仏壇リフォーム市場の現状について

わが国は空前の高齢社会となっていますが、人口の急増と経済成長に沸いた団塊の世代をはじめとして、高齢になった多くの人々が、いずれは人生の終焉と向き合わなければなりません。そうしたなかで、これまであまり注目されてこなかった葬儀や信仰に関連する産業というのは、一種の成長産業とも呼べるものになっています。仏壇に関しても、やはりこうした産業の一翼を占めてはいるものの、葬祭サービス業などの他の関連産業とは、いささか趣きが異なっているところがあります。実際にこの産業の状況がどのようになっているのか、リフォームなどの新しい分野における市場開拓の状況はどうかといったところを分析してみると、これからの産業の向かうべき方向性というものが見えて、興味深いものです。

ライフスタイルの変化や輸入品に押される仏壇市場

仏壇の製造や販売を純粋に産業として考えた場合、高齢社会という需要の裏付けがあるにもかかわらず、実際のところ、その勢いは低調なものとなっています。その一因としては、戦後の日本人のライフスタイルの変化と、低価格の輸入品の流入といったことが挙げられ、リフォームなどの別分野での取り組みが必要とされています。
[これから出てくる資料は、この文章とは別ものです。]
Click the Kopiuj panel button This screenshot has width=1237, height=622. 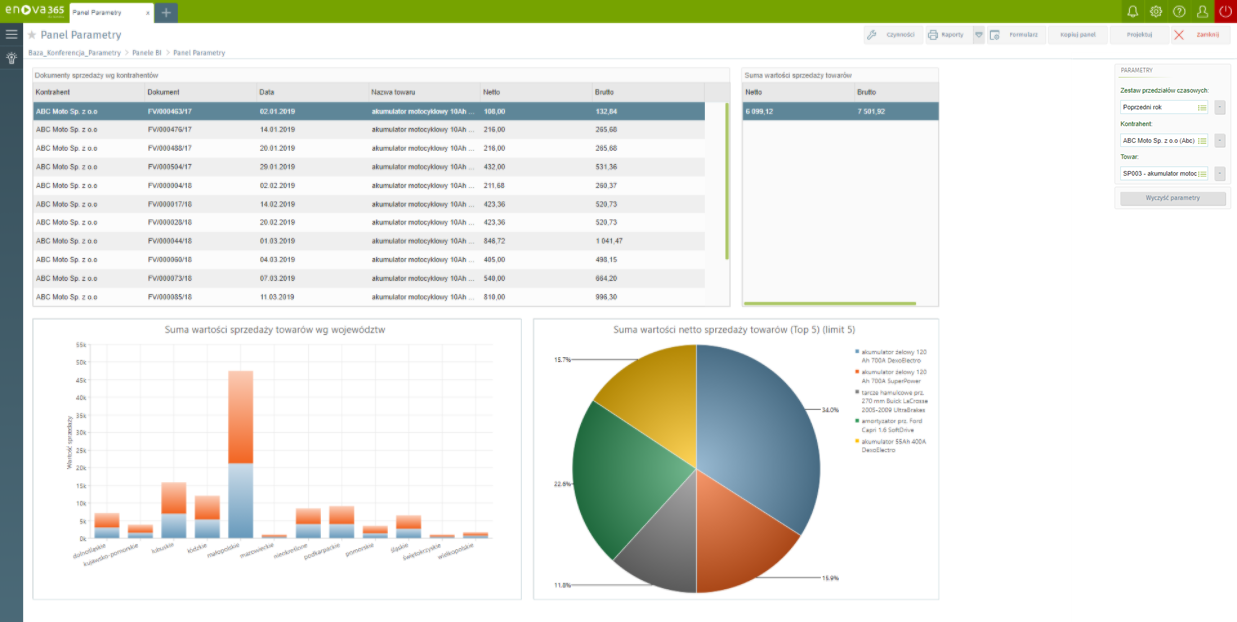point(1078,35)
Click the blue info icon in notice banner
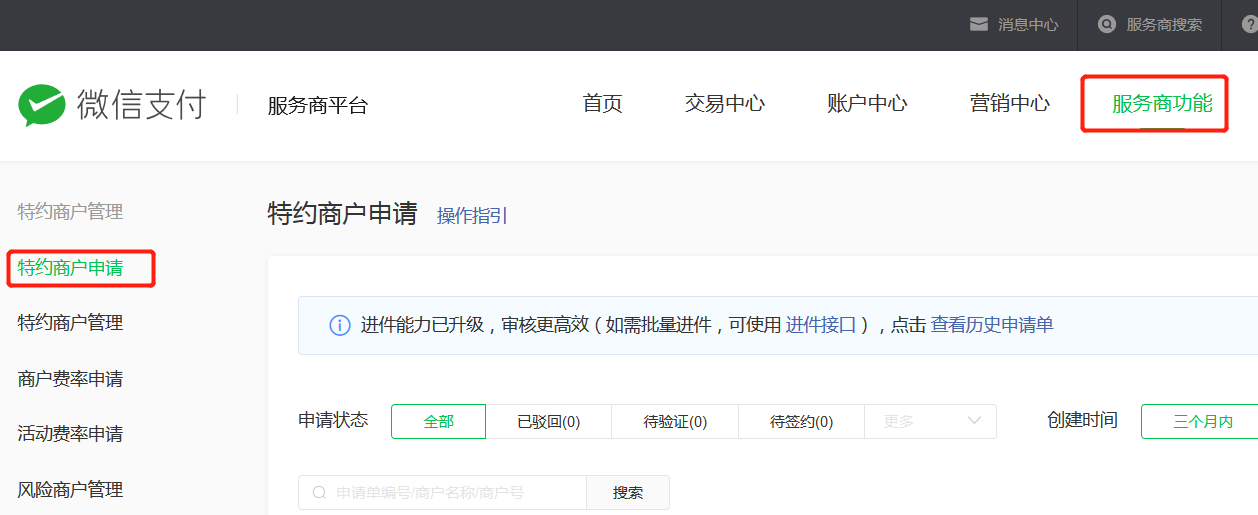Screen dimensions: 1258x515 (x=340, y=325)
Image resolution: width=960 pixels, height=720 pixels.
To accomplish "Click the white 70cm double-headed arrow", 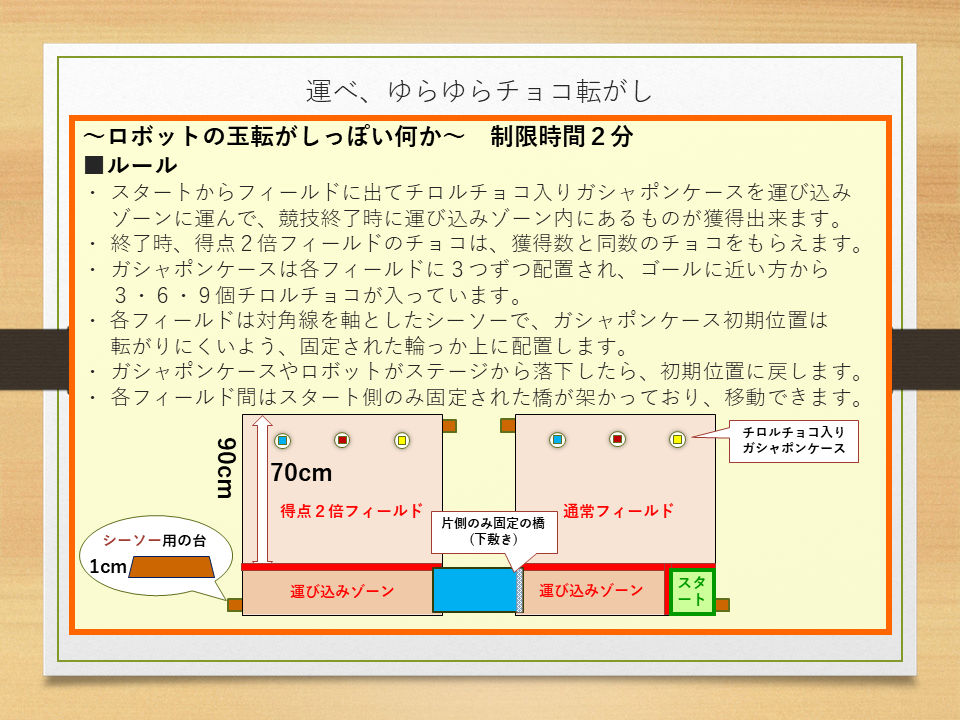I will tap(257, 490).
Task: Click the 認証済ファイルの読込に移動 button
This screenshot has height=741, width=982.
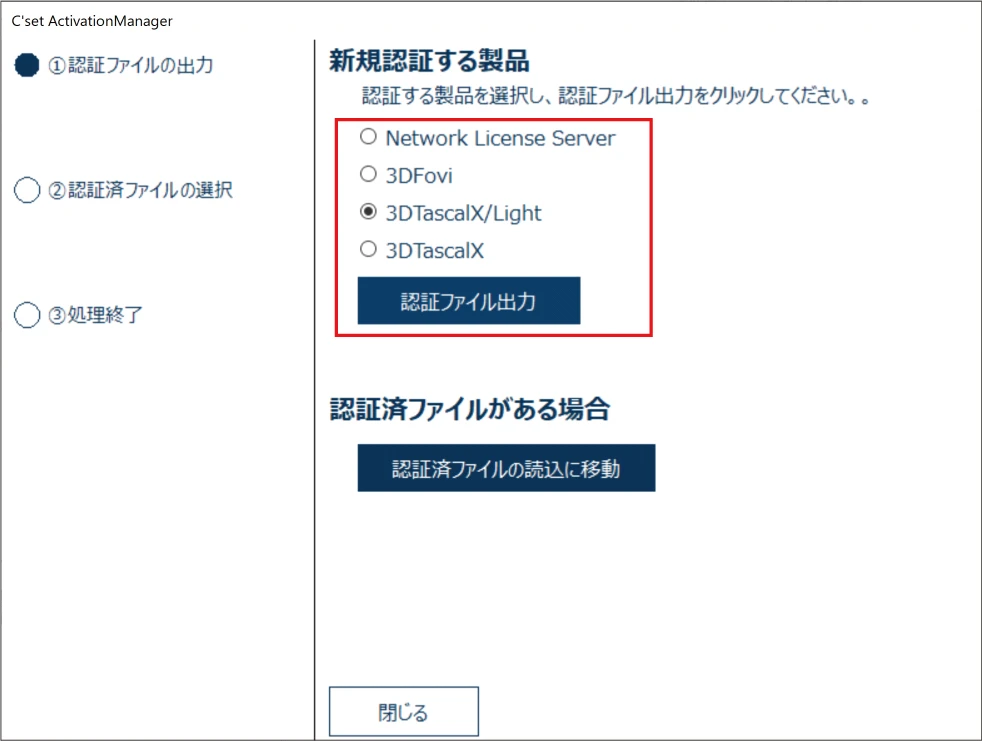Action: pos(506,468)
ライフスタイルの変化ですが、戦後は核家族化が進むとともに、洋間が中心の住宅様式が増えてきています。そのため、部屋の中に置き場所がない、あるいはそもそも本家や実家には設置されていても、個別の家庭では購入しないという、需要減の状況になっています。また、海外製品については、東南アジアなどの安価な労働力を背景として、急速に日本市場に進出してきています。唐木でつくられたものなどは、むしろ用材そのものが東南アジアなどからの輸入品であったため、容易に現地調達できるというところも問題です。

リフォームなどのアフターサービスに活路を見出す

仏壇の製造そのものが国内の産業界ではきびしい状況に置かれている以上は、これとは別の関連サービスの分野を強めることが求められます。そうしたなかで、活路を開く新たな分野として期待されるのが、リフォームをはじめとしたアフターサービスの分野です。こうした新分野は、まだ取り組んでいる業者が少ないという時点で、これからの伸びしろがあることがうかがえます。また、エコロジーやもったいないといった精神にも合致するものであり、その意味でも時代にマッチしたサービスであるといえます。基本的に、工場などで職人を雇用し、解体修理のような大掛かりな作業を行うサービスもありますが、薬剤を用いたクリーニングやちょっとした金具の交換などといった、小規模でリーズナブルなサービスのほうも、根強い人気を得ているといえます。